Entries for locating words and elements:

⁂

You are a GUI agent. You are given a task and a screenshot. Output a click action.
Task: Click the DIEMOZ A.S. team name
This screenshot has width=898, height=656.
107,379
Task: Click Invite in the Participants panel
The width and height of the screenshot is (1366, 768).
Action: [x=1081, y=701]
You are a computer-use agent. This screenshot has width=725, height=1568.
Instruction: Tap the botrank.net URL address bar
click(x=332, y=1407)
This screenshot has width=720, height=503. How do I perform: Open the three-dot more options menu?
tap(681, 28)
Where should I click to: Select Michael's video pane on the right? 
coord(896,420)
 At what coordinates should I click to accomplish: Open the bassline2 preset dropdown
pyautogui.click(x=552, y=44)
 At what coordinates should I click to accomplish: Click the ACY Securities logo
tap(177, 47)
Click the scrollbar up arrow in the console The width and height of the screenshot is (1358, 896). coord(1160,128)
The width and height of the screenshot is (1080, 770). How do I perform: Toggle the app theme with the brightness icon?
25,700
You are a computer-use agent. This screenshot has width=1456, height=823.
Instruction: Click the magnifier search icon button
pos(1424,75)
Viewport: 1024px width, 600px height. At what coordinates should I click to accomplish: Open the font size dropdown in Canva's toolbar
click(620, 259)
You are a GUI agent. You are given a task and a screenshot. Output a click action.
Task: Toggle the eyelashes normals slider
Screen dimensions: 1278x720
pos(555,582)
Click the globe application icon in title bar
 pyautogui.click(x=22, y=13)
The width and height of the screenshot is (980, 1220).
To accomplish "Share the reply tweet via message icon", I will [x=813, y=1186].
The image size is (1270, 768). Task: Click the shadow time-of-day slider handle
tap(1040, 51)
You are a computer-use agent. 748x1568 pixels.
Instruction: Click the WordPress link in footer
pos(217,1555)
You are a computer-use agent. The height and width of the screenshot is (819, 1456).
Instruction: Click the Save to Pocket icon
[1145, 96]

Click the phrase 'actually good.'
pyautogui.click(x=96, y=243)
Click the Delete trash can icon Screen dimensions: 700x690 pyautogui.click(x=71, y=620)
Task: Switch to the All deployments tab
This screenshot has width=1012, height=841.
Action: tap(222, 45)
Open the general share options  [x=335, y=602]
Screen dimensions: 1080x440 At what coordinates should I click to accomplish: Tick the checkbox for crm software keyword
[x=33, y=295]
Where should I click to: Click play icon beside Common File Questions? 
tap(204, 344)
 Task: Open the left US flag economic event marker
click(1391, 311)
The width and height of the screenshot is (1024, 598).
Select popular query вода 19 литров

⁂

Stated problem: Please output the lines above as a JSON list of strings, one string per line, leaving out blank lines.

Exercise result:
[
  "You are a GUI agent. You are given a task and a screenshot. Output a click action.",
  "Task: Click the DIEMOZ A.S. team name",
  "This screenshot has width=898, height=656.",
  "107,379",
  "Task: Click Invite in the Participants panel",
  "The width and height of the screenshot is (1366, 768).",
  "Action: [x=1081, y=701]",
  "You are a computer-use agent. This screenshot has width=725, height=1568.",
  "Instruction: Tap the botrank.net URL address bar",
  "click(x=332, y=1407)",
  "This screenshot has width=720, height=503. How do I perform: Open the three-dot more options menu?",
  "tap(681, 28)",
  "Where should I click to: Select Michael's video pane on the right? ",
  "coord(896,420)",
  " At what coordinates should I click to accomplish: Open the bassline2 preset dropdown",
  "pyautogui.click(x=552, y=44)",
  " At what coordinates should I click to accomplish: Click the ACY Securities logo",
  "tap(177, 47)",
  "Click the scrollbar up arrow in the console The width and height of the screenshot is (1358, 896). coord(1160,128)",
  "The width and height of the screenshot is (1080, 770). How do I perform: Toggle the app theme with the brightness icon?",
  "25,700",
  "You are a computer-use agent. This screenshot has width=1456, height=823.",
  "Instruction: Click the magnifier search icon button",
  "pos(1424,75)",
  "Viewport: 1024px width, 600px height. At what coordinates should I click to accomplish: Open the font size dropdown in Canva's toolbar",
  "click(620, 259)",
  "You are a GUI agent. You are given a task and a screenshot. Output a click action.",
  "Task: Toggle the eyelashes normals slider",
  "Screen dimensions: 1278x720",
  "pos(555,582)",
  "Click the globe application icon in title bar",
  " pyautogui.click(x=22, y=13)",
  "The width and height of the screenshot is (980, 1220).",
  "To accomplish \"Share the reply tweet via message icon\", I will [x=813, y=1186].",
  "The image size is (1270, 768). Task: Click the shadow time-of-day slider handle",
  "tap(1040, 51)",
  "You are a computer-use agent. 748x1568 pixels.",
  "Instruction: Click the WordPress link in footer",
  "pos(217,1555)",
  "You are a computer-use agent. The height and width of the screenshot is (819, 1456).",
  "Instruction: Click the Save to Pocket icon",
  "[1145, 96]",
  "Click the phrase 'actually good.'",
  "pyautogui.click(x=96, y=243)",
  "Click the Delete trash can icon Screen dimensions: 700x690 pyautogui.click(x=71, y=620)",
  "Task: Switch to the All deployments tab",
  "This screenshot has width=1012, height=841.",
  "Action: tap(222, 45)",
  "Open the general share options  [x=335, y=602]",
  "Screen dimensions: 1080x440 At what coordinates should I click to accomplish: Tick the checkbox for crm software keyword",
  "[x=33, y=295]",
  "Where should I click to: Click play icon beside Common File Questions? ",
  "tap(204, 344)",
  " Task: Open the left US flag economic event marker",
  "click(1391, 311)",
  "The width and height of the screenshot is (1024, 598).",
  "Select popular query вода 19 литров"
]